Die Dunkle Straße: Ein Drama von Verrat und Rettung
Annika wanderte am Rand einer verlassenen Landstraße irgendwo in der Nähe von Dresden, tief versunken in düstere Gedanken. Der kalte Abendwind kroch ihr bis in die Knochen, und sie bemerkte kaum, wie ein Auto neben ihr zum Stehen kam. Zwei junge Männer saßen darin, ihre Gesichter zeigten Überraschung und Besorgnis.
„Hey, was machst du hier allein auf der Straße?“, rief einer von ihnen. „Ist dein Auto kaputt? Brauchst du Hilfe?“
„Ja“, antwortete Annika leise und kämpfte gegen das Zittern in ihrer Stimme an. „Könntet ihr mich bis in die Stadt mitnehmen?“
„Klar, steig ein“, sagte der Fahrer. „Ich heiße Lars, und das da hinten ist mein Freund Timo.“
Annika setzte sich zögernd in den Wagen und klammerte sich an ihre Handtasche. Sie fuhren schweigend, nur leise Musik drang aus den Lautsprechern. Immer wieder überprüfte Annika ihr Handy, in der Hoffnung auf eine Nachricht von ihrem Verlobten, Markus. Doch der Bildschirm blieb leer. Das Auto brachte sie nach Hause. Annika öffnete die Tür mit ihrem Schlüssel, betrat die Wohnung und erstarrte auf der Küchenschwelle, überwältigt von dem, was sie sah.

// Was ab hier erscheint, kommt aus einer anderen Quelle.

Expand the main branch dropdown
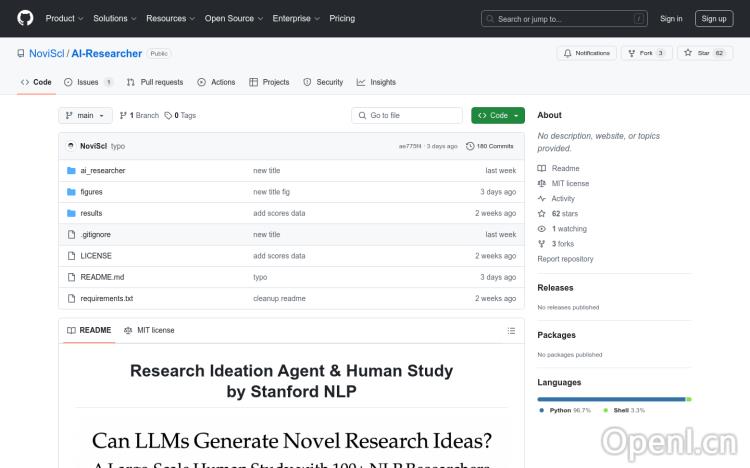The height and width of the screenshot is (468, 750). click(x=86, y=116)
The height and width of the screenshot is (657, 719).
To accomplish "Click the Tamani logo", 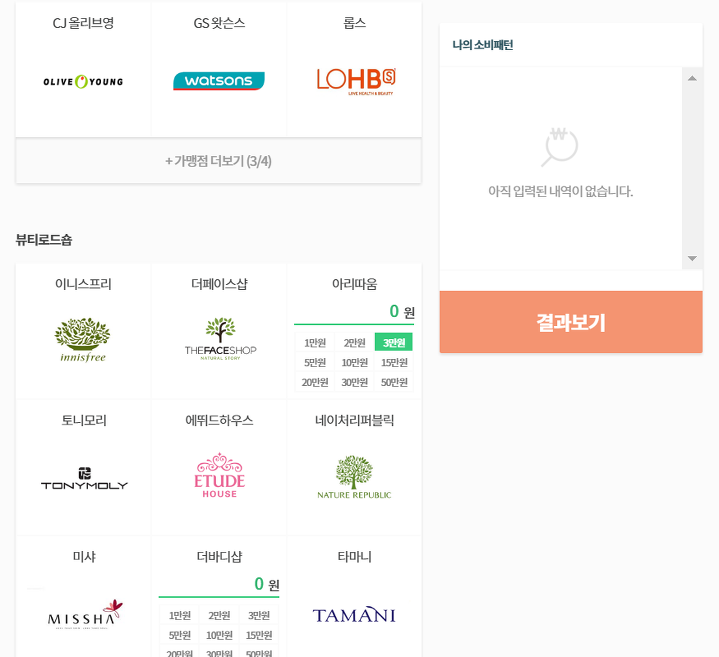I will pos(354,614).
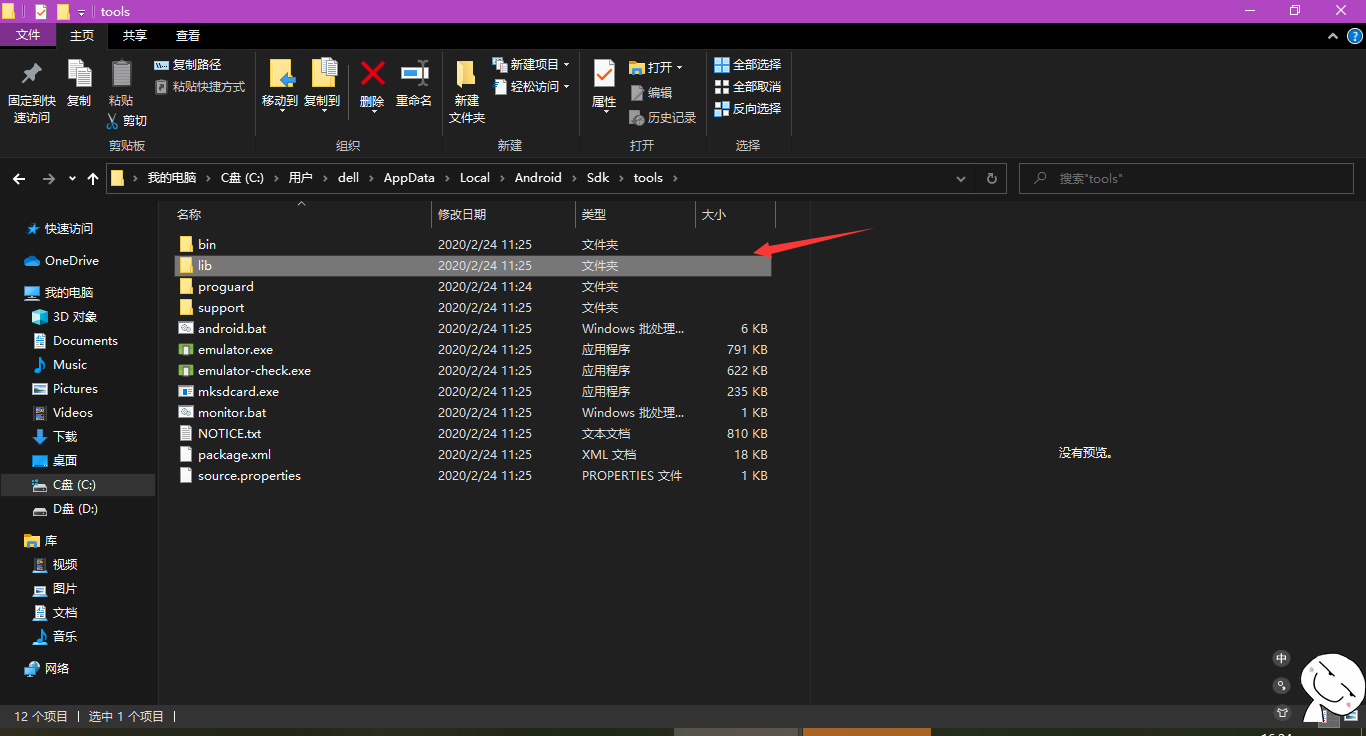Expand the 新建项目 dropdown
Screen dimensions: 1366x736
[x=565, y=64]
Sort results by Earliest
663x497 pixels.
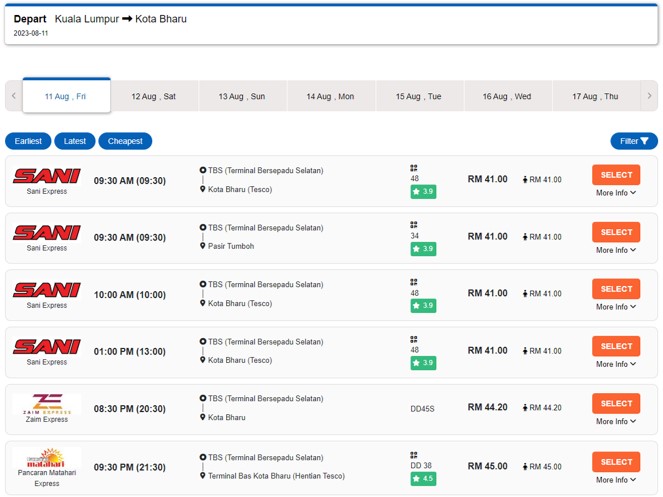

„Hör endlich auf mit deinen hysterischen Anwandlungen!“, knurrte Markus und bremste abrupt auf der dunklen Straße. „Steig aus und kühl dich ab!“
Sein Blick war eisig und ließ keinen Zweifel daran, dass er es ernst meinte.
Annika starrte ihn fassungslos an und versuchte zu begreifen, ob das wirklich sein Ernst war.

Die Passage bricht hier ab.